══ TASK INPUTS
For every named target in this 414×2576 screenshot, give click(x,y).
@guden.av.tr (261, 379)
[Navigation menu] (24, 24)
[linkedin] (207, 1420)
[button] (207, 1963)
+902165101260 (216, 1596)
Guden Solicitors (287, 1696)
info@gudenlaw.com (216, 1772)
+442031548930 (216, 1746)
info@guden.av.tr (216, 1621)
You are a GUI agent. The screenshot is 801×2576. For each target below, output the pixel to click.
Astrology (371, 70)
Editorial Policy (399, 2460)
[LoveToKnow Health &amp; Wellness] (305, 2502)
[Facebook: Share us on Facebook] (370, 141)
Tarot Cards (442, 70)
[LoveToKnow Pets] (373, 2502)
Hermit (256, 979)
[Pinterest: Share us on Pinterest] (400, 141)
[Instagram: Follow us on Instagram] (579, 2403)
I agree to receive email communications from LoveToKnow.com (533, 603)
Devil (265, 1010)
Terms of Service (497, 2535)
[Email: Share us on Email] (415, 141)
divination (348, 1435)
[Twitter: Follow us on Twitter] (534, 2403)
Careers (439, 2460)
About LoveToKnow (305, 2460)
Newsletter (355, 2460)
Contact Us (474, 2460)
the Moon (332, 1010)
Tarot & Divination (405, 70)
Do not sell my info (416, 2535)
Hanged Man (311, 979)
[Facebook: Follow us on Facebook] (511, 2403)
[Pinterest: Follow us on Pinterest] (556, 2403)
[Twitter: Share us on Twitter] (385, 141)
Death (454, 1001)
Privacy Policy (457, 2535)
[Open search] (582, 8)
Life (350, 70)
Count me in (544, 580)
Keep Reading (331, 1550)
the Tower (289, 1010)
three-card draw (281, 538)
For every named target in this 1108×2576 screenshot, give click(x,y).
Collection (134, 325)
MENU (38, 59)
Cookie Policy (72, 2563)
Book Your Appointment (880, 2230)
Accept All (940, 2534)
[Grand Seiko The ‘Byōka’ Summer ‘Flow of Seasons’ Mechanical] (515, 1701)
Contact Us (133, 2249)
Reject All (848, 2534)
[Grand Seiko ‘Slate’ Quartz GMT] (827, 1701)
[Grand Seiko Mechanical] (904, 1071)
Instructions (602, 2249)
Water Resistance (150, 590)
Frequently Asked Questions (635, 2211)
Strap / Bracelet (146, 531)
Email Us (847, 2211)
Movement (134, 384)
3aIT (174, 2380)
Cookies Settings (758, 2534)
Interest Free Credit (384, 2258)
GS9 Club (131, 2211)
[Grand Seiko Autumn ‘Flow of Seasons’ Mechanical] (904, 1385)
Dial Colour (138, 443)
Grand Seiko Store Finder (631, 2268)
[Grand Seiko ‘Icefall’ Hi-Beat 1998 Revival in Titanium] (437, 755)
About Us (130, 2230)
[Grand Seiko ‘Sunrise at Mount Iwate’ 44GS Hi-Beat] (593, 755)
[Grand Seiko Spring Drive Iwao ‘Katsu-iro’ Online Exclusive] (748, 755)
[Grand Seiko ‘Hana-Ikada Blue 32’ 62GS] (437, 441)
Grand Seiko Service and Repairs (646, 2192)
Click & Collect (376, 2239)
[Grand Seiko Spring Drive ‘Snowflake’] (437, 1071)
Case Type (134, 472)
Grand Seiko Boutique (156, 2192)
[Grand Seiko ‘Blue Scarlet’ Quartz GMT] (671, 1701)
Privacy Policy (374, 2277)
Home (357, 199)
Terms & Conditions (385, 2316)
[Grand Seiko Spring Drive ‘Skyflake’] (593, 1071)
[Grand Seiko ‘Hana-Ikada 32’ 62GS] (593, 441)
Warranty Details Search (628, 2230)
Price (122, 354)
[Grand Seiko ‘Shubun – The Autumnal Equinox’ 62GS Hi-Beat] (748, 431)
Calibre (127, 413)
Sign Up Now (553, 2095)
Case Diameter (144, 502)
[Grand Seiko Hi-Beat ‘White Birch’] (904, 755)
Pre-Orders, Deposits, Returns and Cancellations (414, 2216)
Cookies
════
* DIRECTIONS:
Would you retype exactly the lines above, from the line with "Tarot Cards (442, 70)" to the line with "three-card draw (281, 538)", with both end lines kept and nothing more?

* WRITTEN SOLUTION:
Tarot Cards (442, 70)
[LoveToKnow Pets] (373, 2502)
Hermit (256, 979)
[Pinterest: Share us on Pinterest] (400, 141)
[Instagram: Follow us on Instagram] (579, 2403)
I agree to receive email communications from LoveToKnow.com (533, 603)
Devil (265, 1010)
Terms of Service (497, 2535)
[Email: Share us on Email] (415, 141)
divination (348, 1435)
[Twitter: Follow us on Twitter] (534, 2403)
Careers (439, 2460)
About LoveToKnow (305, 2460)
Newsletter (355, 2460)
Contact Us (474, 2460)
the Moon (332, 1010)
Tarot & Divination (405, 70)
Do not sell my info (416, 2535)
Hanged Man (311, 979)
[Facebook: Follow us on Facebook] (511, 2403)
[Pinterest: Follow us on Pinterest] (556, 2403)
[Twitter: Share us on Twitter] (385, 141)
Death (454, 1001)
Privacy Policy (457, 2535)
[Open search] (582, 8)
Life (350, 70)
Count me in (544, 580)
Keep Reading (331, 1550)
the Tower (289, 1010)
three-card draw (281, 538)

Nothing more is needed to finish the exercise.